*** Opening of GIVEN ENTRIES ***
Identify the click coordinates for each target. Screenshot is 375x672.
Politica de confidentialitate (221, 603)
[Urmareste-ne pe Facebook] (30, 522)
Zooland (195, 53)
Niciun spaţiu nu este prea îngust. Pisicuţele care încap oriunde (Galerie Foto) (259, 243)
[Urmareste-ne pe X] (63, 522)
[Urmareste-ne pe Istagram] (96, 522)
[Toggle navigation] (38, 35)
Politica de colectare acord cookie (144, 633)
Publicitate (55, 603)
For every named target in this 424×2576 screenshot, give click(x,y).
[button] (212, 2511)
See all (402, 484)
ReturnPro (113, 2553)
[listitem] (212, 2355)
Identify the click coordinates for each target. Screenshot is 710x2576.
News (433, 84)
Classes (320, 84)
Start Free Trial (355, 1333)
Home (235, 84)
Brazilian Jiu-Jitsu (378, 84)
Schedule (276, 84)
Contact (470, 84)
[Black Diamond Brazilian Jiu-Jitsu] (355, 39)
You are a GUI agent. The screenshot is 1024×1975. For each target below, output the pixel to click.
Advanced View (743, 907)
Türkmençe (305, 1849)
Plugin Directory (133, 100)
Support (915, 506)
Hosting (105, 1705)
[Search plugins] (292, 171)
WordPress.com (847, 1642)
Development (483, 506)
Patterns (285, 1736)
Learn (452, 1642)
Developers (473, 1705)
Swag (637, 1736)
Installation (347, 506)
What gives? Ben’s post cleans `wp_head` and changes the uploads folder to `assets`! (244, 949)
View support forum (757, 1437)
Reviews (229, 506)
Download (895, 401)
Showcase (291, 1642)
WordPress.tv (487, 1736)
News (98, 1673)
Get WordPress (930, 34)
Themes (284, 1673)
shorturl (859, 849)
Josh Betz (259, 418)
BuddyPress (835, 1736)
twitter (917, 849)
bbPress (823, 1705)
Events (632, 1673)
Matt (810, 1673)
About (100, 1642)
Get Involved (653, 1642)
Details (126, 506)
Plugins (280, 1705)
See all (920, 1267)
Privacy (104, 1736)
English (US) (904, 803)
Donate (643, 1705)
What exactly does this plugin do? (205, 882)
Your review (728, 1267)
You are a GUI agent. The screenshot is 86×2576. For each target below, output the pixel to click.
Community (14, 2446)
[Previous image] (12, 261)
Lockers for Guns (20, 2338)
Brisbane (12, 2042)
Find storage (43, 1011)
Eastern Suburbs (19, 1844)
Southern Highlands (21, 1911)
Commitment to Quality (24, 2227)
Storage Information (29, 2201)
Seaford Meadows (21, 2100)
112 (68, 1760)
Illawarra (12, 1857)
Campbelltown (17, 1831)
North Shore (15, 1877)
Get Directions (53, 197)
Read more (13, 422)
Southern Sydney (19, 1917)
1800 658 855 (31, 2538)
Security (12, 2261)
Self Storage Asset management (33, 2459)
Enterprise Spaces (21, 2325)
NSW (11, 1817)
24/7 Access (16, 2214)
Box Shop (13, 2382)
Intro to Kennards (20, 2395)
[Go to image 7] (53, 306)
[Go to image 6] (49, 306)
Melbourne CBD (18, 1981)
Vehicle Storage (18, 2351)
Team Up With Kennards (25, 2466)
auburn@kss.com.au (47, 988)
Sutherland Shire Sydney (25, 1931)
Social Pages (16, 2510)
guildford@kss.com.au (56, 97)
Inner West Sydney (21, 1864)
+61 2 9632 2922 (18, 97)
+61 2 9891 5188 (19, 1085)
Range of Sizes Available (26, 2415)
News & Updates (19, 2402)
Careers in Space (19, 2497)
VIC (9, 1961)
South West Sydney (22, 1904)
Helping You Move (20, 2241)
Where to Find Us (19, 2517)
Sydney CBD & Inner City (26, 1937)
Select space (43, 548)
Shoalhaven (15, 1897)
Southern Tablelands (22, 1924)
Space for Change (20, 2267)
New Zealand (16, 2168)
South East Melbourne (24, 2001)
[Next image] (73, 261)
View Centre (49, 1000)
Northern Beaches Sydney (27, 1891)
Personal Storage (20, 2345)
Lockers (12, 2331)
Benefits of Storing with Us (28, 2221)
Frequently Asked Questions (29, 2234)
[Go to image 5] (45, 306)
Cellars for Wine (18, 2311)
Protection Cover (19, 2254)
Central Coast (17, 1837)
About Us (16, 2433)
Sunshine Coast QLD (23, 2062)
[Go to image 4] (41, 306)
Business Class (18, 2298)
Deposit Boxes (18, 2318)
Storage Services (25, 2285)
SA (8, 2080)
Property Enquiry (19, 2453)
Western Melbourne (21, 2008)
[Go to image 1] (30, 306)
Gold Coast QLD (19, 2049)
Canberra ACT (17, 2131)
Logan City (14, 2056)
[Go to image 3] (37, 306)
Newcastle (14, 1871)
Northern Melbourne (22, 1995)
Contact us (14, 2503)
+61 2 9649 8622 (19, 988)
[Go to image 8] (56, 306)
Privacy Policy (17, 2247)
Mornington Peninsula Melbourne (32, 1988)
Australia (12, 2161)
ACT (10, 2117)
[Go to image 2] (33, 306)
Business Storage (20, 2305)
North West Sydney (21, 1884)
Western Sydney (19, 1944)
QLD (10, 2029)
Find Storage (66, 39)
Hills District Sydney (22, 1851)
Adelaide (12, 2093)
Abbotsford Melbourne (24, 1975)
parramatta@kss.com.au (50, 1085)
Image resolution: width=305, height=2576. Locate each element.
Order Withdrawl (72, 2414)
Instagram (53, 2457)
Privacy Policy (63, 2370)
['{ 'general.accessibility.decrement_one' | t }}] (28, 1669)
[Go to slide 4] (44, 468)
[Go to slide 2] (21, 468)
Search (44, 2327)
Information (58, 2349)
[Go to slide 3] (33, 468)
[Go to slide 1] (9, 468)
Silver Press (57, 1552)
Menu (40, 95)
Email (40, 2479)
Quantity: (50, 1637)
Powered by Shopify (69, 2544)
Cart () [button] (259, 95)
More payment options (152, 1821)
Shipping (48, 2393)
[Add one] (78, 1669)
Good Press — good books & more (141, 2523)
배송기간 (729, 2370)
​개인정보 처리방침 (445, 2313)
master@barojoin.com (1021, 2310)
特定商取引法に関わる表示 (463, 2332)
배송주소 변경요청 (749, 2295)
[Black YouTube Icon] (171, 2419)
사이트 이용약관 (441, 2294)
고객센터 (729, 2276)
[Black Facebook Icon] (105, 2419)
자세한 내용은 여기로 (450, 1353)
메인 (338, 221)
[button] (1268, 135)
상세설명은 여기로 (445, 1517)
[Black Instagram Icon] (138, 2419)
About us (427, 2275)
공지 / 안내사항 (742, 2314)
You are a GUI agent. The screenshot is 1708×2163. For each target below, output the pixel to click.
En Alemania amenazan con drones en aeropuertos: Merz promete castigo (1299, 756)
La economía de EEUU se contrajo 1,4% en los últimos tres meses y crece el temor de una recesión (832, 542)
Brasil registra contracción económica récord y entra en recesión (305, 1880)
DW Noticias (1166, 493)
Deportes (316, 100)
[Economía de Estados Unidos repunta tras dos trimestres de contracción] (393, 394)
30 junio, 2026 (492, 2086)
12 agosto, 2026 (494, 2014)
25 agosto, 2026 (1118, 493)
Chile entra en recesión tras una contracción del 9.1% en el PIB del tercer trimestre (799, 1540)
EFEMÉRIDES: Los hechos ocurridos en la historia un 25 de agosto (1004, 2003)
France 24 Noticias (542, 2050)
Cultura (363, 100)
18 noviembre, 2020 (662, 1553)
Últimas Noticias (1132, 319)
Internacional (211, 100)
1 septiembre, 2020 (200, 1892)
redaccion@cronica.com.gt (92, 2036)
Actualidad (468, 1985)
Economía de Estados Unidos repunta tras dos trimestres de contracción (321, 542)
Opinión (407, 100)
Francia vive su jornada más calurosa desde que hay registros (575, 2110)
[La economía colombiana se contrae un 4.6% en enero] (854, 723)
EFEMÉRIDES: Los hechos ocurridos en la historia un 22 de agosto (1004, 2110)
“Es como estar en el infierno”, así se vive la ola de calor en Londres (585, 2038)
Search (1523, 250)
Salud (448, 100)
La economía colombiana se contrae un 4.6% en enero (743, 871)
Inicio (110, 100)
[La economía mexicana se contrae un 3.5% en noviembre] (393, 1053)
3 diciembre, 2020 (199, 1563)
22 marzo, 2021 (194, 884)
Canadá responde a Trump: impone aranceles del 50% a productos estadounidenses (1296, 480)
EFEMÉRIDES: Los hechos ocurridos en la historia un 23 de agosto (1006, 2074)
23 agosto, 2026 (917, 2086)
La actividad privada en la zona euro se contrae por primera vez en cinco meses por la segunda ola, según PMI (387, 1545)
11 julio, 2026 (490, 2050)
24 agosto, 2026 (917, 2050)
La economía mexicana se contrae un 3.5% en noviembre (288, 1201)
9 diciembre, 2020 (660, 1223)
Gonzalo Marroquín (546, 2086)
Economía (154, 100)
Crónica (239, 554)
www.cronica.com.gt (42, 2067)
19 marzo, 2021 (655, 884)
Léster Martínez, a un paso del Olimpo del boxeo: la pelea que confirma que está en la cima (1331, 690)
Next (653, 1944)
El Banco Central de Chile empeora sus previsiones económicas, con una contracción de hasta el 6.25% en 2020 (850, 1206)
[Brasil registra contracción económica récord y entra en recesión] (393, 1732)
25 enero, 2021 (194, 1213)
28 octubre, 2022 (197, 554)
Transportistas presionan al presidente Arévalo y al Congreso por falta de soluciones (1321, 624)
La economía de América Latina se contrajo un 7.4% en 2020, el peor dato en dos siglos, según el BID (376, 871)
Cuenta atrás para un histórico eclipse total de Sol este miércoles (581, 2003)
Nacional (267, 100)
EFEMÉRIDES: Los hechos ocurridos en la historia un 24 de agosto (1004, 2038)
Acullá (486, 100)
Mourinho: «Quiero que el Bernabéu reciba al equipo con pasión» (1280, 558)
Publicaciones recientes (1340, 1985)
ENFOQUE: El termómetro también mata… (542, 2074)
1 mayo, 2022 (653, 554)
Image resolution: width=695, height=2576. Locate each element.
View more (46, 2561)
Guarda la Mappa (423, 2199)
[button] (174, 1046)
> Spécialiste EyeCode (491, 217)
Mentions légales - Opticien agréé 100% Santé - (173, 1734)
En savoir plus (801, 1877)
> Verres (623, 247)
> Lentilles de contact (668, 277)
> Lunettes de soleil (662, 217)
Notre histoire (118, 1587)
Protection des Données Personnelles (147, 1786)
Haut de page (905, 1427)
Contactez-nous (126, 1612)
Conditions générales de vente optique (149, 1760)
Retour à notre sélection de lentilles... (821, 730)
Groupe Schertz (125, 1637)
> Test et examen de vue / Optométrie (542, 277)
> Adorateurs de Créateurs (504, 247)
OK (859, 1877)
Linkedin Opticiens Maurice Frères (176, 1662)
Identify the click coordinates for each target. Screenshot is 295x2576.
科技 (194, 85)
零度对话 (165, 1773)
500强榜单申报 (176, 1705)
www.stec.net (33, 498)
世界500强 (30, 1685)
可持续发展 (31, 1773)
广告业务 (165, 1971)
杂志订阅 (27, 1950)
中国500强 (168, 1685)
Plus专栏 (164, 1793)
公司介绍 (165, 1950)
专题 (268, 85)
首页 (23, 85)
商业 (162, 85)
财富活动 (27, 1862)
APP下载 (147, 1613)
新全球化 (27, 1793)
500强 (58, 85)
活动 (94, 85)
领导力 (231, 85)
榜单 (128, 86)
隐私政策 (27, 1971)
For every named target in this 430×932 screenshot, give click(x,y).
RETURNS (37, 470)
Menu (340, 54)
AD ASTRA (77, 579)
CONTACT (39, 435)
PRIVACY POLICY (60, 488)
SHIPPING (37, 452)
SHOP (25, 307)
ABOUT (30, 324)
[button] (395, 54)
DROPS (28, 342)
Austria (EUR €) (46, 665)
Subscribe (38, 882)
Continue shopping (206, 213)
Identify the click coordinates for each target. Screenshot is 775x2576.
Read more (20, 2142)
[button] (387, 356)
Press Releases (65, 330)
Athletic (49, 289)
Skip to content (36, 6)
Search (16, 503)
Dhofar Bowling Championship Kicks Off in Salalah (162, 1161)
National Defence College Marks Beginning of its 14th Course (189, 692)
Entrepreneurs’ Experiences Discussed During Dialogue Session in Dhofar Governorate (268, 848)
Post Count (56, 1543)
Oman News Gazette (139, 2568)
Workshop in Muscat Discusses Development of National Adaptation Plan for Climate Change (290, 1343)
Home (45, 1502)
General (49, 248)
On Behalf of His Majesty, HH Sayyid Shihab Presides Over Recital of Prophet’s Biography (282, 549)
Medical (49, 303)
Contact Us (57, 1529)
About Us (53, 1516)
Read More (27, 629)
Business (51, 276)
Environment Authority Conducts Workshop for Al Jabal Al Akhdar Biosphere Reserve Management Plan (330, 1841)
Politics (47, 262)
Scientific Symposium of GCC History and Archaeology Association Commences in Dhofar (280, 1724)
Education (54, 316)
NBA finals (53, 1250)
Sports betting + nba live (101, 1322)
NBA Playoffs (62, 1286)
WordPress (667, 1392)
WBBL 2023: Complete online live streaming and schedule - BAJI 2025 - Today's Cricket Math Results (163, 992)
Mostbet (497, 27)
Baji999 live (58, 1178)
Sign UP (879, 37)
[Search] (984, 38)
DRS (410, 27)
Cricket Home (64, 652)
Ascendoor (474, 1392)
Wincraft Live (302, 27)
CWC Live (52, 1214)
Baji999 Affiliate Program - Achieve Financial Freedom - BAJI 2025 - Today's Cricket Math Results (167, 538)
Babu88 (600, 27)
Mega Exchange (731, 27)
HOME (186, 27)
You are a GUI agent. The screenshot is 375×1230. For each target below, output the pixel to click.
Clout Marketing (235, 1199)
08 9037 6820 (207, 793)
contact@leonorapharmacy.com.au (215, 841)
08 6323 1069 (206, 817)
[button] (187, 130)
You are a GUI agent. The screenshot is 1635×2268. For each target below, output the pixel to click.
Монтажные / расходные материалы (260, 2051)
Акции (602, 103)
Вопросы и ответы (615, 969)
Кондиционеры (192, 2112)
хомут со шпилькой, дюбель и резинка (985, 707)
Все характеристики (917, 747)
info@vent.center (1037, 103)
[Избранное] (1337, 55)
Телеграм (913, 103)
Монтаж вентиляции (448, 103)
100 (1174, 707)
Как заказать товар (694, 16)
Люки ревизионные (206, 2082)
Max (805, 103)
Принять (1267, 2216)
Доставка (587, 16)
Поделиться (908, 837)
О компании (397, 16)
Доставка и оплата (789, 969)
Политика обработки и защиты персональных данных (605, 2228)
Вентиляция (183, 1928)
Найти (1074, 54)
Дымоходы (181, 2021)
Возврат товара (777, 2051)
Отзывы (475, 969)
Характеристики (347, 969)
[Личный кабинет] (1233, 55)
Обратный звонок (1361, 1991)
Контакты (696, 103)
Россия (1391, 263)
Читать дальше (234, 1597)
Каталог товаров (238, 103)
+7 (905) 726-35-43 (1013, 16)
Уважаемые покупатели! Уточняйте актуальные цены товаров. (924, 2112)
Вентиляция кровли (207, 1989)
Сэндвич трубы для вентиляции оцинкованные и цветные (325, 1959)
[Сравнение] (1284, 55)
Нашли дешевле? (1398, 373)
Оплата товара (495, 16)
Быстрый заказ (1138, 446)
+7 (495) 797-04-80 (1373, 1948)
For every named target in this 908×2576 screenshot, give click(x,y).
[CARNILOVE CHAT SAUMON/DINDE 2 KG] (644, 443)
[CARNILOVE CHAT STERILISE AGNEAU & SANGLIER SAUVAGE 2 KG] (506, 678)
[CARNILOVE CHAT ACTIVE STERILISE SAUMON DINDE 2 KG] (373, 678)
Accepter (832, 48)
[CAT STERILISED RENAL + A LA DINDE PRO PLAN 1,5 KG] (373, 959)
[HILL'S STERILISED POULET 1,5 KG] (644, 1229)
*** Close of GIVEN ENTRIES ***
# ASSIGNED TASK
Your task is to retype the entries verbatim, starting with the line that holds "Storage Information (29, 2201)" and stopping after the line that holds "Sutherland Shire Sydney (25, 1931)".

# RESPONSE AREA
Storage Information (29, 2201)
Seaford Meadows (21, 2100)
112 (68, 1760)
Illawarra (12, 1857)
Campbelltown (17, 1831)
North Shore (15, 1877)
Get Directions (53, 197)
Read more (13, 422)
Southern Sydney (19, 1917)
1800 658 855 (31, 2538)
Security (12, 2261)
Self Storage Asset management (33, 2459)
Enterprise Spaces (21, 2325)
NSW (11, 1817)
24/7 Access (16, 2214)
Box Shop (13, 2382)
Intro to Kennards (20, 2395)
[Go to image 7] (53, 306)
[Go to image 6] (49, 306)
Melbourne CBD (18, 1981)
Vehicle Storage (18, 2351)
Team Up With Kennards (25, 2466)
auburn@kss.com.au (47, 988)
Sutherland Shire Sydney (25, 1931)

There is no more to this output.